START Data listing

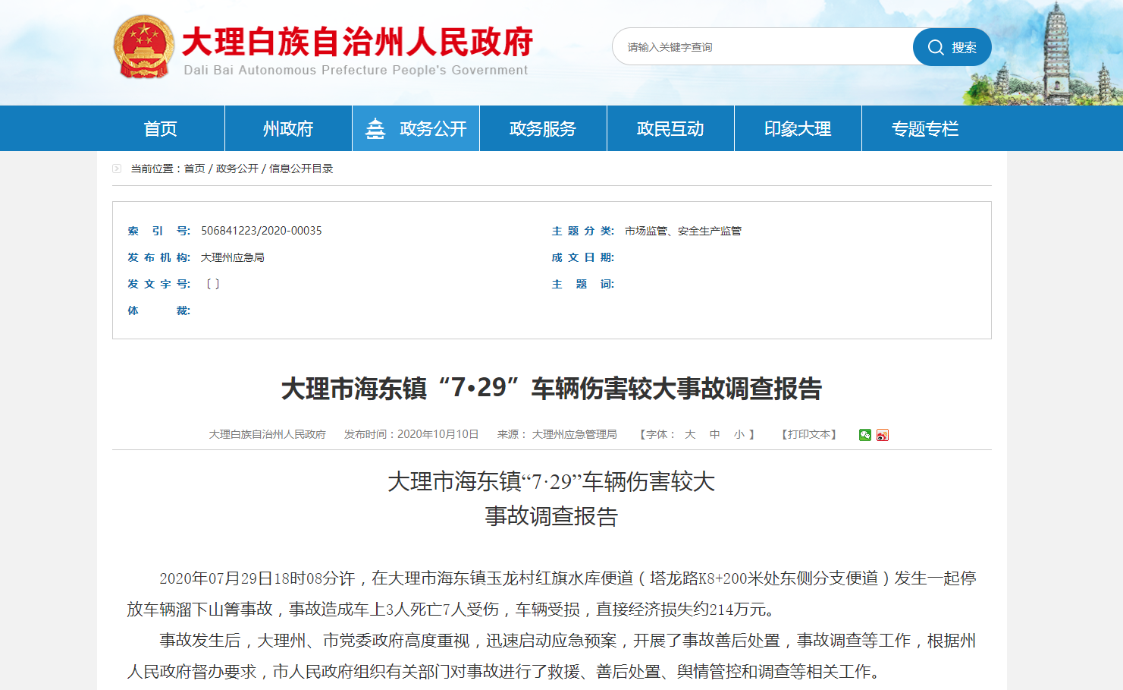This screenshot has width=1123, height=690.
Task: Share article via the WeChat icon
Action: click(864, 435)
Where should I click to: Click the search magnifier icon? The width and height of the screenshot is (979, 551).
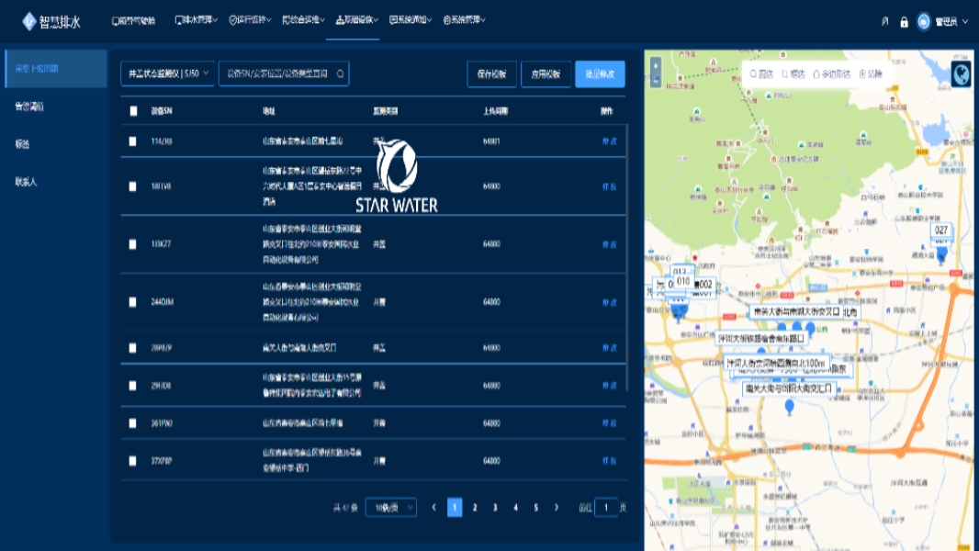click(x=340, y=74)
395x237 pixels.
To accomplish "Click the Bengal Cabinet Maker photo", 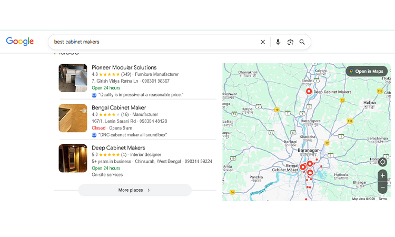I will [73, 118].
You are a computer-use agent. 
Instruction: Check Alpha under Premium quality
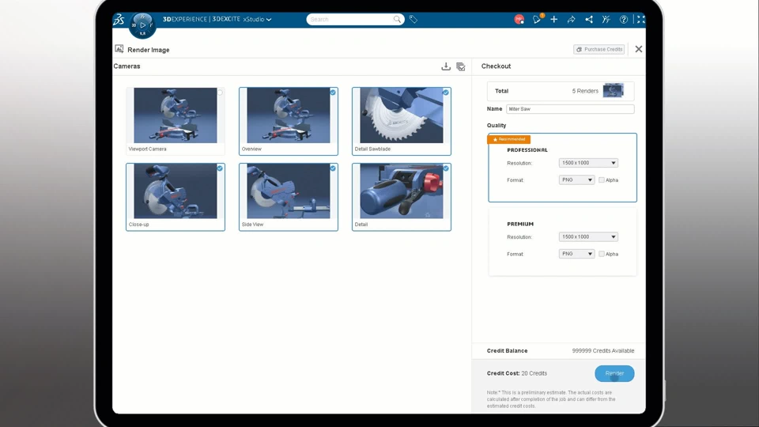pos(601,254)
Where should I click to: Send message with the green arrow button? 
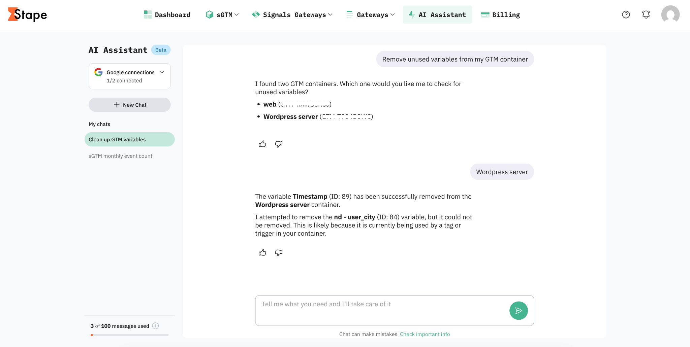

END Data listing

# What to do
An exact copy is needed of every line from the one holding "You are a computer-use agent." to the end of the entries above, both ends kept and each picture dropped.

# Task output
You are a computer-use agent. 
Instruction: Check Alpha under Premium quality
pos(601,254)
Where should I click to: Send message with the green arrow button? 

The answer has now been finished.